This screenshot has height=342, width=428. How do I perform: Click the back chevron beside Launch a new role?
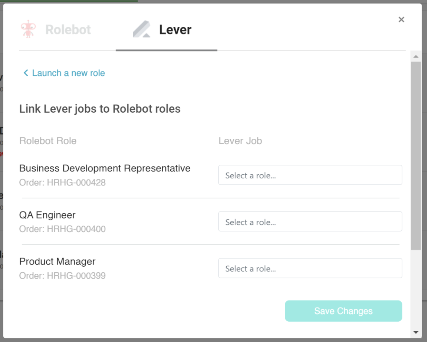click(x=25, y=73)
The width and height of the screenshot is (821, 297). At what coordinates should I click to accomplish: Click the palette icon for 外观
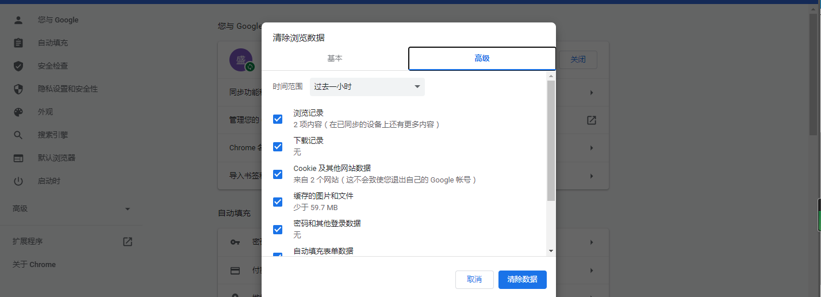(18, 112)
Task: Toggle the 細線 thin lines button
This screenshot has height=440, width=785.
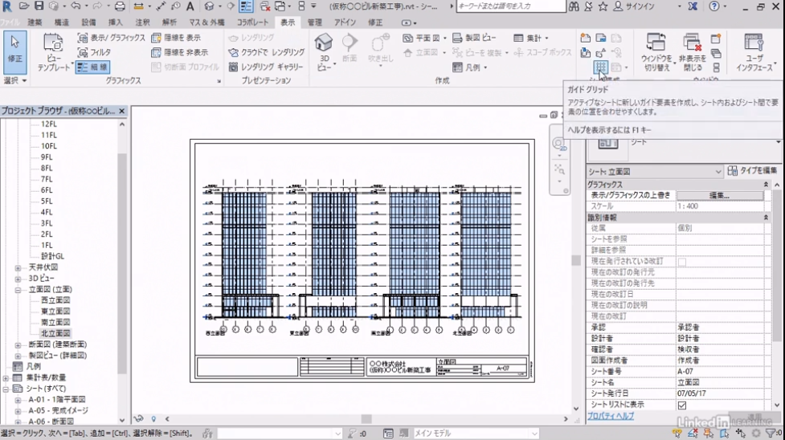Action: (93, 67)
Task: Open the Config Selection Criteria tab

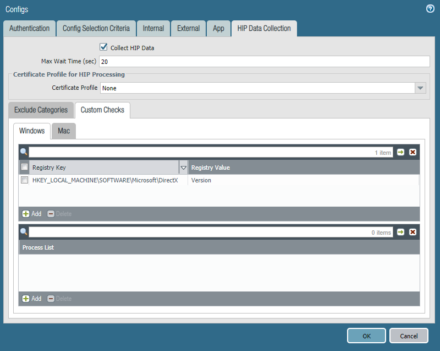Action: point(96,28)
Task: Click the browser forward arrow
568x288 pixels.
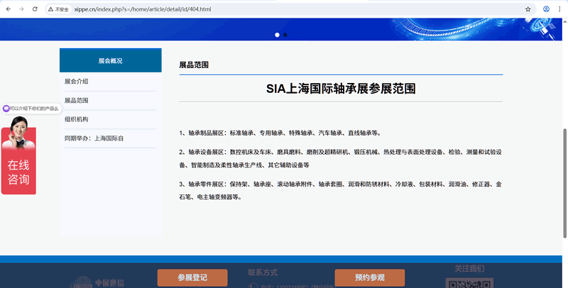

### TASK
Write out, with no pictures, only the lines from the line containing "This screenshot has height=440, width=785." through the last line of the listing above, exactly and with both ends included.

### TASK SOLUTION
This screenshot has height=440, width=785.
Action: (93, 67)
Task: Open the Config Selection Criteria tab

Action: point(96,28)
Task: Click the browser forward arrow
568x288 pixels.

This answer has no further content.